What you have to do: What you produce should be every line from the data that includes "will".

Data to process:
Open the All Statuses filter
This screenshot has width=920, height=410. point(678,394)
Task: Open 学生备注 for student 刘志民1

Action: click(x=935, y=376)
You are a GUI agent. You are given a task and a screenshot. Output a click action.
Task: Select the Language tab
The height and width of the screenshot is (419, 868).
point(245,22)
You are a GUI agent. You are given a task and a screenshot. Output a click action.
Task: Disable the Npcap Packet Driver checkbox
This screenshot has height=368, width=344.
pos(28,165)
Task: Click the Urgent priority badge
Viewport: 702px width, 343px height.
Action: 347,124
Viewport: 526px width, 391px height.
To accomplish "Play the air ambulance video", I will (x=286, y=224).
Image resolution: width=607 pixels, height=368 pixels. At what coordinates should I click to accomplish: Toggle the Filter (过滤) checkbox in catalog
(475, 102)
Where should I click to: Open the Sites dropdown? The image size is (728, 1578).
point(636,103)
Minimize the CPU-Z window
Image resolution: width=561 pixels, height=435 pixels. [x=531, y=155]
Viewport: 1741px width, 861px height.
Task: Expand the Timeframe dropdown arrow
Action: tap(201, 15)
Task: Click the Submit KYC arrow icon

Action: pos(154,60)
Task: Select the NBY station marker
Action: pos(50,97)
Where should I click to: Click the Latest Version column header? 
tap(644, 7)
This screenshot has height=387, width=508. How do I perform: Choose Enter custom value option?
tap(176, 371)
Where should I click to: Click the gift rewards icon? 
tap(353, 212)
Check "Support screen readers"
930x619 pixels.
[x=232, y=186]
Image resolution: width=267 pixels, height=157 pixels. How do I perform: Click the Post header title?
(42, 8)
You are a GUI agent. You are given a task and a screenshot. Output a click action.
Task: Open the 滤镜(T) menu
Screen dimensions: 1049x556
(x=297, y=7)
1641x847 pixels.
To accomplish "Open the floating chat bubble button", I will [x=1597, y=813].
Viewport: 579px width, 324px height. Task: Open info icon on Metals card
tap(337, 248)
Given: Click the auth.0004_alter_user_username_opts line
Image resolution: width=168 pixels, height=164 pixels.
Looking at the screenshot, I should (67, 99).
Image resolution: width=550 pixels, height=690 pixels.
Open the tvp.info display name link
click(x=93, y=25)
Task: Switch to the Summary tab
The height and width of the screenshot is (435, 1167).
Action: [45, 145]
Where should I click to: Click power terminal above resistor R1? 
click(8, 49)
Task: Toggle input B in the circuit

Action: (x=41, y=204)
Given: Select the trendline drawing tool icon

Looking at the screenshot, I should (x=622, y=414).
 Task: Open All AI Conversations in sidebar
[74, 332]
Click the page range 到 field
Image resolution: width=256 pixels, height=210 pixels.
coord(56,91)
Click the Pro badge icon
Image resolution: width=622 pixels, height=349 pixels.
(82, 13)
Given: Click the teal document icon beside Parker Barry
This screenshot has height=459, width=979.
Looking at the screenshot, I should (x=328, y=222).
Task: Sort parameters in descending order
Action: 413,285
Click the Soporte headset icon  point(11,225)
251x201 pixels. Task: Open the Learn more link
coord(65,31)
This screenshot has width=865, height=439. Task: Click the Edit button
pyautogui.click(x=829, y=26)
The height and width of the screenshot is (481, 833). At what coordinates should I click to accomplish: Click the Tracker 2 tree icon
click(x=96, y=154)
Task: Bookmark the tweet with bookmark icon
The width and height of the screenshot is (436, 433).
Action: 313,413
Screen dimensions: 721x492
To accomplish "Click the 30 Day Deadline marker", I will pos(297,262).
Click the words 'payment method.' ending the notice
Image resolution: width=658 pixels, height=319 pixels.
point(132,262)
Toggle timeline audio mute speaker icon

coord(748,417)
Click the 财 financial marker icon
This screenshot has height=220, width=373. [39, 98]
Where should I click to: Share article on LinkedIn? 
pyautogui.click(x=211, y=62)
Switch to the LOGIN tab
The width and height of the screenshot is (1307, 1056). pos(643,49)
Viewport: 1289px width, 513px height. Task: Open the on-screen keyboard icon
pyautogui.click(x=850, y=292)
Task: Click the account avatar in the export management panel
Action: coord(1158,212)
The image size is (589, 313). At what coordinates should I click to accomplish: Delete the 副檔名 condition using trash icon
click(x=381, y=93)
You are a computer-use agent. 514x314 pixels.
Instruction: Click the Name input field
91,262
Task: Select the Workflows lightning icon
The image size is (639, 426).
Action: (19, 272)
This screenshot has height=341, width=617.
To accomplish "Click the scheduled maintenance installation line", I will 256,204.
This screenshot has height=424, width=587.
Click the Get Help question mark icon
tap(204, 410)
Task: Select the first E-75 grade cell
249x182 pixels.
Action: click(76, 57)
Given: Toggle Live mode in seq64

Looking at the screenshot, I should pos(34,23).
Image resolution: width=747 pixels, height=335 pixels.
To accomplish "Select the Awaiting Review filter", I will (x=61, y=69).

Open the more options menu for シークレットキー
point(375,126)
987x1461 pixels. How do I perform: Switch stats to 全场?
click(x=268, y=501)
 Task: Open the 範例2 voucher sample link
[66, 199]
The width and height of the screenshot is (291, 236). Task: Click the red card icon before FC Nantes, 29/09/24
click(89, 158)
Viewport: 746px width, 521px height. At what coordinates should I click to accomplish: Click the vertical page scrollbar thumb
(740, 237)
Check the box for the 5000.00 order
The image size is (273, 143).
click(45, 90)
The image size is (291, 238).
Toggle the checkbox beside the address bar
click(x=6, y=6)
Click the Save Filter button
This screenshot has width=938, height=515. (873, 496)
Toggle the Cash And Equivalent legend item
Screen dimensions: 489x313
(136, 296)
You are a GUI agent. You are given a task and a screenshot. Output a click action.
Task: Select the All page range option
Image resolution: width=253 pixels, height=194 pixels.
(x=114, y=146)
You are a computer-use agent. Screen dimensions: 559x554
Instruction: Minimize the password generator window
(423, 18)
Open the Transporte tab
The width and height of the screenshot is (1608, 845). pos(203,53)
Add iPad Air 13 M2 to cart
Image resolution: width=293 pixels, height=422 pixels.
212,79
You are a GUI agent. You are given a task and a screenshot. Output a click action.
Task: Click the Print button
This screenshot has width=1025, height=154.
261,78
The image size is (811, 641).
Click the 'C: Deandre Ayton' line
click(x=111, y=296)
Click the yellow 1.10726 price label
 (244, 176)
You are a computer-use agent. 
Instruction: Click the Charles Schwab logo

Response for this exercise:
To accomplish "Play the air ambulance video", I will (x=286, y=224).
To accomplish "Open the floating chat bubble button", I will [x=1597, y=813].
To accomplish "Click the 30 Day Deadline marker", I will pos(297,262).
To accomplish "Click the scheduled maintenance installation line", I will 256,204.
To accomplish "Select the Awaiting Review filter", I will (x=61, y=69).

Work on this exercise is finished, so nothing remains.